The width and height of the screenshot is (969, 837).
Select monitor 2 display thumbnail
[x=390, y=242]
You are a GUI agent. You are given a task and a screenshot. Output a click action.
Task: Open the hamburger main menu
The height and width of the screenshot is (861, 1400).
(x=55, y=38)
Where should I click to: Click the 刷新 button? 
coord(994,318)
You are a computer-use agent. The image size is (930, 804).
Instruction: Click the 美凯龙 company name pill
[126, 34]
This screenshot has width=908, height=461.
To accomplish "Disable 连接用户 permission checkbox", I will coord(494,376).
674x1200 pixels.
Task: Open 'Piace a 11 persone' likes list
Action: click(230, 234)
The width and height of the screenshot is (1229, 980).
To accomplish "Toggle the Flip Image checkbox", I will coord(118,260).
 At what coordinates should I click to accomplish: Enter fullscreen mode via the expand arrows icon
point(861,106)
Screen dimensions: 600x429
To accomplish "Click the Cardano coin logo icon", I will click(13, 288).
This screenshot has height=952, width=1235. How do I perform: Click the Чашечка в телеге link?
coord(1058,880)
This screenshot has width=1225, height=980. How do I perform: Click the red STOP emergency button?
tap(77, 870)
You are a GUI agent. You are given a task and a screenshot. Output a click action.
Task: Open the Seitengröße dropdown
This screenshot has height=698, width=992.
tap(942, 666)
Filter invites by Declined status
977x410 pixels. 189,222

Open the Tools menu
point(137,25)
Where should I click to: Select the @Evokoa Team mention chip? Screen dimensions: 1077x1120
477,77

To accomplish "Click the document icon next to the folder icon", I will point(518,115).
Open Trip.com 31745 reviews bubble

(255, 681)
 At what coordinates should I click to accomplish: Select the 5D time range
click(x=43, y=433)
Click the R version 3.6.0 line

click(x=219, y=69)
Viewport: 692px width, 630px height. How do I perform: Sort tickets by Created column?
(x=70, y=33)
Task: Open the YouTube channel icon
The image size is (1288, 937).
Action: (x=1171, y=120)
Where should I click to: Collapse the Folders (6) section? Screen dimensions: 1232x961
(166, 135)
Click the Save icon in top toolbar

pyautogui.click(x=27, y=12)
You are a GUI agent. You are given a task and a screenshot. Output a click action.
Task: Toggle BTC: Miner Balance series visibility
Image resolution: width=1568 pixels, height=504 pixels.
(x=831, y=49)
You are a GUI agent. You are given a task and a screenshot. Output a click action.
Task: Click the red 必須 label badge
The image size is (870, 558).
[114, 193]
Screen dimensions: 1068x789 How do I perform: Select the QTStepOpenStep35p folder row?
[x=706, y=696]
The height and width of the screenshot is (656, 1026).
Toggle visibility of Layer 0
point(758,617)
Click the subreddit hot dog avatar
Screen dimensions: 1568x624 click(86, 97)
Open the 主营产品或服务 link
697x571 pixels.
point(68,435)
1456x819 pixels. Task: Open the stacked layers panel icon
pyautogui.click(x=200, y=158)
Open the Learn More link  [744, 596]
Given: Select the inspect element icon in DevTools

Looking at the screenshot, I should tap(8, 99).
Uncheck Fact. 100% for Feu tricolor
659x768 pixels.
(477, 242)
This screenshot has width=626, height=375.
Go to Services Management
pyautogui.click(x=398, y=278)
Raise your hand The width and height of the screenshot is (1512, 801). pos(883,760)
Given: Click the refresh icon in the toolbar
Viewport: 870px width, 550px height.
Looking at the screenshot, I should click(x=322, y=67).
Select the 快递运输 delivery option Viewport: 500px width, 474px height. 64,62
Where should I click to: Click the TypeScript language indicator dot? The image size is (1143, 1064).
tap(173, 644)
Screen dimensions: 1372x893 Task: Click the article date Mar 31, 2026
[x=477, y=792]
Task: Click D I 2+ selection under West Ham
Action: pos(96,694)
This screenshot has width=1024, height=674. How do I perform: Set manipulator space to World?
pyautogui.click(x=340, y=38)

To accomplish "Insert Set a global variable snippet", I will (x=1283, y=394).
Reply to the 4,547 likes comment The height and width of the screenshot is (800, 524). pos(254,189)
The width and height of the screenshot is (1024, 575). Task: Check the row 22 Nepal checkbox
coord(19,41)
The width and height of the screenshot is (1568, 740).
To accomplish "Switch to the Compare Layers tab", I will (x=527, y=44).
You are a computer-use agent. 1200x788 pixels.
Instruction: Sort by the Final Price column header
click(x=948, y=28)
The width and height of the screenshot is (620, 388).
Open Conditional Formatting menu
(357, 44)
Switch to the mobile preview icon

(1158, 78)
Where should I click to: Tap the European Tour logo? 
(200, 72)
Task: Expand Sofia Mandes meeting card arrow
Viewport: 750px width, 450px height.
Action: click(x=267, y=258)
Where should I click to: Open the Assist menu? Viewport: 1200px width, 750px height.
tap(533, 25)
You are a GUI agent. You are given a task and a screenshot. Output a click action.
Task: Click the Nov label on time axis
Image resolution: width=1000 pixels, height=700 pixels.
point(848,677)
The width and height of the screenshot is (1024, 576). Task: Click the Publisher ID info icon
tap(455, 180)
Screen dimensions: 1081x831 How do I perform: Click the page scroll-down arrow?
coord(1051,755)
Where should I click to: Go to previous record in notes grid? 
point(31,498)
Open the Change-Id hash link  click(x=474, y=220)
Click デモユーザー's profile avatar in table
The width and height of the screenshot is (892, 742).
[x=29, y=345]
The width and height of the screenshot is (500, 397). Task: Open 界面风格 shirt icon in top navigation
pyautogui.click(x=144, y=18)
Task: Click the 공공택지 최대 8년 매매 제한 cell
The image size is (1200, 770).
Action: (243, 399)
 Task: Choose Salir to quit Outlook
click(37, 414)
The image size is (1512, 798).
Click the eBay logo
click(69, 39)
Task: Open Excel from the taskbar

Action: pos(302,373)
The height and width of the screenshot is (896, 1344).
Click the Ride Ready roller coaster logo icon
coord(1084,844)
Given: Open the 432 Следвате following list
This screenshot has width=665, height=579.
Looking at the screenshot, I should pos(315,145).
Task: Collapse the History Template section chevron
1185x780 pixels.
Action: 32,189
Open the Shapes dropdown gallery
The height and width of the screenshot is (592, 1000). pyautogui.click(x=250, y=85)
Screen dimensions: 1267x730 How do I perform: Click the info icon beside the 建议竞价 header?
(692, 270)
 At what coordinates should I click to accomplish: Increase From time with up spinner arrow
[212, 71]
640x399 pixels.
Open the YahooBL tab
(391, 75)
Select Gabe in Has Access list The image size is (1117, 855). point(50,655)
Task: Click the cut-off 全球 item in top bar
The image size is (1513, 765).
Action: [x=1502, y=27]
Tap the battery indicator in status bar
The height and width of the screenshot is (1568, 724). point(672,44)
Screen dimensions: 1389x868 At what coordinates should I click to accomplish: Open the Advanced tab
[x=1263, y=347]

———

PROBLEM STATEMENT:
Among the records above, extract exactly the lines from the line with "Open the Learn" to the line with "You are a computer-use agent. 1200x788", both lines included, and leave out the rest.

YOUR RESPONSE:
Open the Learn More link  [744, 596]
Given: Select the inspect element icon in DevTools

Looking at the screenshot, I should tap(8, 99).
Uncheck Fact. 100% for Feu tricolor
659x768 pixels.
(477, 242)
This screenshot has width=626, height=375.
Go to Services Management
pyautogui.click(x=398, y=278)
Raise your hand The width and height of the screenshot is (1512, 801). pos(883,760)
Given: Click the refresh icon in the toolbar
Viewport: 870px width, 550px height.
Looking at the screenshot, I should click(x=322, y=67).
Select the 快递运输 delivery option Viewport: 500px width, 474px height. 64,62
Where should I click to: Click the TypeScript language indicator dot? The image size is (1143, 1064).
tap(173, 644)
Screen dimensions: 1372x893 Task: Click the article date Mar 31, 2026
[x=477, y=792]
Task: Click D I 2+ selection under West Ham
Action: pos(96,694)
This screenshot has width=1024, height=674. How do I perform: Set manipulator space to World?
pyautogui.click(x=340, y=38)

To accomplish "Insert Set a global variable snippet", I will (x=1283, y=394).
Reply to the 4,547 likes comment The height and width of the screenshot is (800, 524). pos(254,189)
The width and height of the screenshot is (1024, 575). Task: Check the row 22 Nepal checkbox
coord(19,41)
The width and height of the screenshot is (1568, 740).
To accomplish "Switch to the Compare Layers tab", I will (x=527, y=44).
You are a computer-use agent. 1200x788 pixels.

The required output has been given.